Profitant de la douceur inhabituelle du climat parisien en cette période, je me suis de nouveau promenée dans le quartier du Marais où mes pas m'ont guidée vers la Maison de Victor Hugo.

C'est pour rendre hommage à Victor Hugo (1802-1885), un des plus grands poètes et écrivains de la littérature française, que l'appartement qu'il habita de 1832 à 1848 à Paris, place des Vosges dans l'ancien hôtel de Rohan-Guéménée, fut transformé en musée en 1902.
▲La maison de Victor Hugo
©A. de Montalembert
La visite de cette maison-musée présente un grand intérêt car elle donne une idée de ce qu'était l'univers hugolien et permet au visiteur d'imaginer la vie de ce génie dans son «bric à brac», reflet du goût qu'il avait pour les objets de toute sorte.
     
C'est aussi l'occasion d'aller se promener dans le Marais, un des quartiers les plus typiques et historiques du vieux Paris et d'en découvrir son extraordinaire joyau qu'est la place des Vosges.
Pour accéder à la place des Vosges, en venant de la rue Saint-Antoine, nous vous conseillons de traverser la cour de l'hôtel de Sully, magnifique ensemble d'époque Louis XIII (1601-1643) et son jardin communiquant par un passage avec la célèbre place anciennement appelée place Royale.

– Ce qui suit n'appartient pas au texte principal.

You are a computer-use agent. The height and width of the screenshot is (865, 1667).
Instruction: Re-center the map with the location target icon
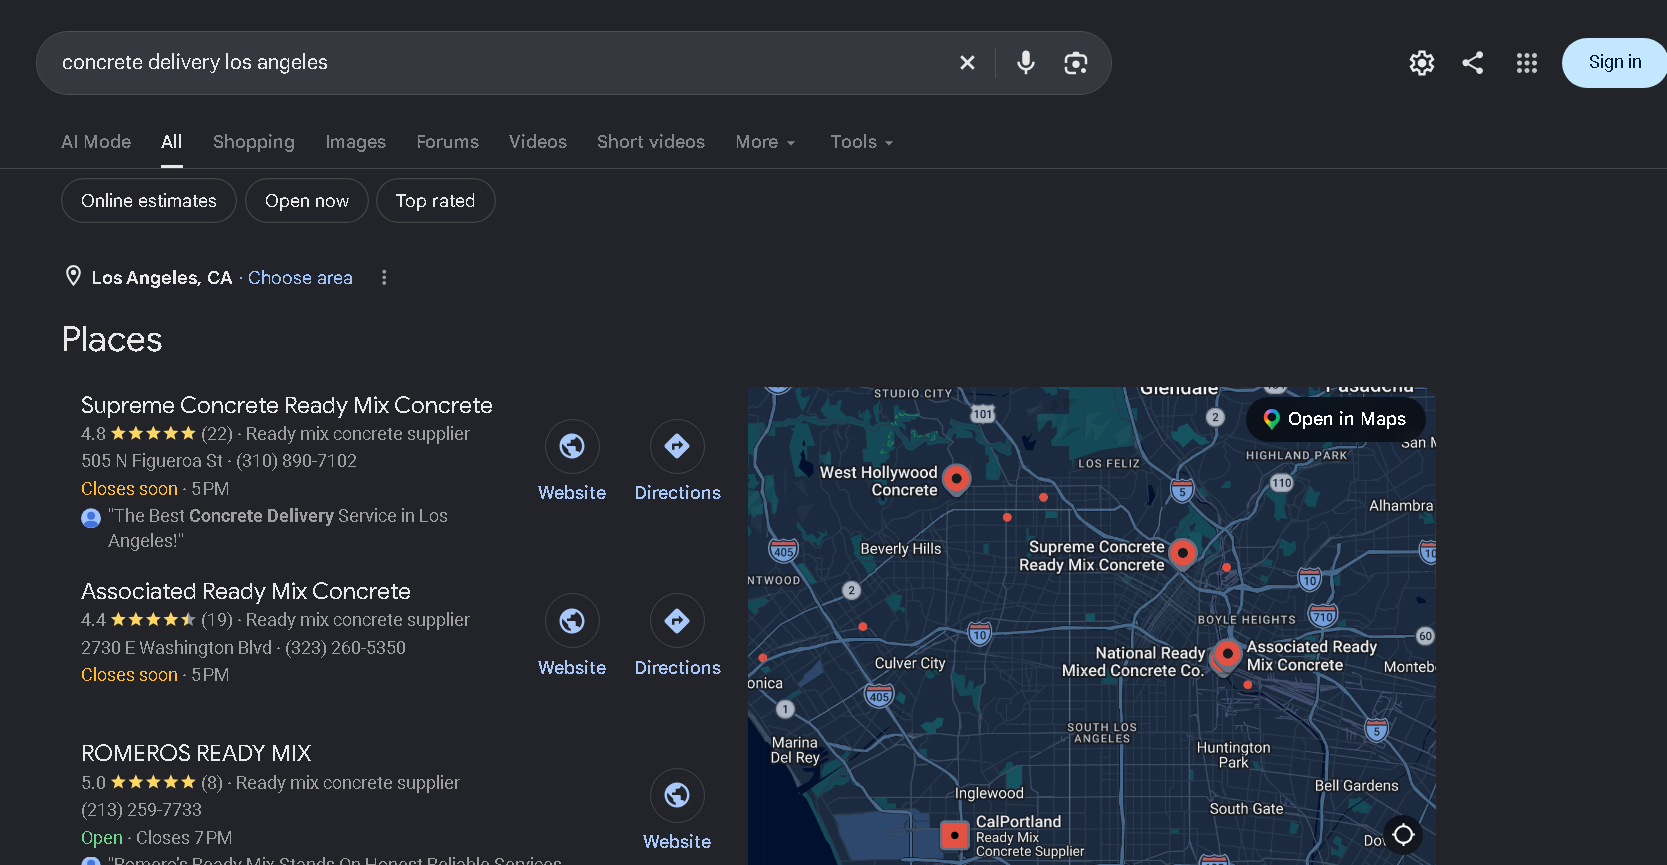[x=1403, y=834]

Construite au début du XVIIe siècle en forme de quadrilatère, elle est la plus ancienne place monumentale de Paris. Elle a conservé son élégance et son harmonie originelles avec ses bâtiments qui ont gardé leur rez-de-chaussée sur arcades et leurs façades composées de pierre et de brique. La phrase de Victor Hugo : «il y a plus de briques rouges que de feuilles vertes» reste toujours exacte.

Construit par Isaac Arnauld, conseiller du roi Louis XIII et intendant des Finances en 1605-1607, lors de la conception de la place Royale, l'hôtel de Rohan-Guéménée ne fait pas exception à la règle.
C'est en 1639 que l'hôtel fut acheté par Louis de Rohan, prince de Guéménée. Cet hôtel était un des plus somptueux de la place mais malheureusement, au début du XIXe siècle, il fut vendu et subi des transformations pour devenir un immeuble de rapport.
     
▲Le salon rouge
©PMVP
En 1832 , Victor Hugo, sa femme Adèle et leurs quatre enfants s'installent au deuxième étage, dans un appartement de deux cent quatre vingt mètres carrés, dans lequel il mènera une vie bourgeoise. Il a alors trente ans et a déjà connu deux succès : d'abord avec la «bataille» d'Hernani(1830),-cette pièce de théâtre qui fit figure de révolution en prônant dans sa préface le libéralisme en littérature contre les classiques, puis avec Notre Dame de Paris (1831), son grand et fameux roman populaire.
Chef de file incontesté du Romantisme, il reçoit dans le salon rouge de cet appartement de nombreux amis et le tout-Paris littéraire et artistique de l'époque : Lamartine, Vigny, Mérimée, Dumas, Gautier, Nerval, Liszt, Rossini…
Il y écrit quelques unes de ses oeuvres : Marie Tudor (1833), et son célèbre Ruy Blas(1838)…
     
C'est aussi dans cet appartement qu'il se découvre une âme de décorateur, se mettant à fréquenter les antiquaires et les brocanteurs et à acheter objets disparates et mobilier hétéroclite.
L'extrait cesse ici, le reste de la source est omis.